TaskCue Ushers in Desktop 2.0: Intent-Based Computing, Looking for Beta Testers

July 15, 2006 (PRLEAP.COM) Technology News
Philadelphia, PA— TaskCue Technologies LLC today announced that it is seeking beta testers for the limited beta of TaskCue Professional, a new software program that dramatically simplifies information organization and recovery for multitasking computer users. TaskCue’s patent-pending learning engines analyze user behavior to learn the relationships among the various types of information on users’ desktops. As users work, TaskCue’s sidebar interface automatically retrieves and instantaneously displays documents, e-mails, and web sites related to the current user activity. Users interested in beta testing should visit www.taskcue.com.

"Today’s multitasking knowledge professionals are overwhelmed. Search tools have done a great job amassing all possible relevant information, but more focus has to be put upon the intelligent pre-processing, organization and on-demand recovery of this information,” said Toufique Harun, co-founder and CEO of TaskCue Technologies LLC. “These developing problem areas have been almost entirely overlooked.”

TaskCue emerged from the shared vision of its two founders. “So far, computers have been passive tools, but they should be much more. They should be like intelligent personal assistants that actively anticipate users’ needs and act upon them,” said Dan Kaplan, co-founder of TaskCue Tech. “We call this paradigm intent-based computing or ‘Desktop 2.0.’ Desktop 2.0 adapts to you. It determines your intent and automatically handles banal tasks for you. TaskCue Professional represents our first foray into this realm of computing.”

In his productivity blog, Thinking Faster, Jeffrey Phillips wrote, “What we need are software applications attuned to the way we want our processes and jobs to work… I want my computer to organize my data effectively and find it for me. I don't want to frantically search for data across my hard drive and shared folders, but have the data I need served up to me as I need it.”
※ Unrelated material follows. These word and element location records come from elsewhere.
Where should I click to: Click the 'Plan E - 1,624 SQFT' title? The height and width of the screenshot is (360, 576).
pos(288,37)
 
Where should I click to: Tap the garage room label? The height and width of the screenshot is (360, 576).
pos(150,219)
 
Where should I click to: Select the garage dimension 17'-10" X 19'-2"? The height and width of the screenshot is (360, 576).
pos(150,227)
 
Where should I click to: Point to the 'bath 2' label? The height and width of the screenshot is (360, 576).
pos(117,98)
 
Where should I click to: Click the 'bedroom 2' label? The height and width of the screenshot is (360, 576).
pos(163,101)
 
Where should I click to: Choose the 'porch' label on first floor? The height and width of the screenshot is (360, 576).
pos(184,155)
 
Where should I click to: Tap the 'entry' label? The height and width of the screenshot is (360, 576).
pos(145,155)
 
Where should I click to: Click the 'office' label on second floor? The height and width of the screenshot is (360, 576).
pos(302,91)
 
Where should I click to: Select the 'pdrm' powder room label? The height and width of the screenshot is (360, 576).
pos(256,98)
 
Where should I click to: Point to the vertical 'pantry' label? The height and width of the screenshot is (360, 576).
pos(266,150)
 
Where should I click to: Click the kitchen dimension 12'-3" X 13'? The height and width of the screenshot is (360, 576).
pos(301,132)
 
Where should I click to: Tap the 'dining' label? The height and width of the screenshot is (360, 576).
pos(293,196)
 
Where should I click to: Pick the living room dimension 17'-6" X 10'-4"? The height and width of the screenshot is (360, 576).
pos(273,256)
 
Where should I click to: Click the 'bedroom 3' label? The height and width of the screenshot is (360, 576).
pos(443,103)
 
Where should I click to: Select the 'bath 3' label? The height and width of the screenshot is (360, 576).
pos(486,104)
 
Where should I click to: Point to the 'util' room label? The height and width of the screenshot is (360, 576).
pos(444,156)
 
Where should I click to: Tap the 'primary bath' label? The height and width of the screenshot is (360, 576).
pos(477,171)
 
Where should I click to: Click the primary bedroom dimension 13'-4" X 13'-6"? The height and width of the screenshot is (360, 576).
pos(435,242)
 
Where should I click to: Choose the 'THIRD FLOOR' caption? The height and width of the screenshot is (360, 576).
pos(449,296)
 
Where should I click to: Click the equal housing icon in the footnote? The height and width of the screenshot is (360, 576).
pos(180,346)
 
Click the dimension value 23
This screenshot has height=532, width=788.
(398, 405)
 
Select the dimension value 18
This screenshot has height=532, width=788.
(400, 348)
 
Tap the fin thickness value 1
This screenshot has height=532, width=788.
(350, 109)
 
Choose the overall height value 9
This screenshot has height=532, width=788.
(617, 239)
TaskCue Professional is the first software application to address Mr. Philips’ concerns. In its current iteration, it works with existing Microsoft Office applications. Users simply operate as they normally would, and TaskCue unobtrusively learns relationships between their documents and e-mails. As it learns, TaskCue eliminates the need to search for previously seen or created information. When a user starts working on a budget spreadsheet, for example, documents and e-mails related to the budget are instantaneously displayed in TaskCue’s sidebar and are available one click away.

TaskCue currently supports Microsoft Outlook, Word, Excel, PowerPoint, and Internet Explorer. Support for Firefox is in development.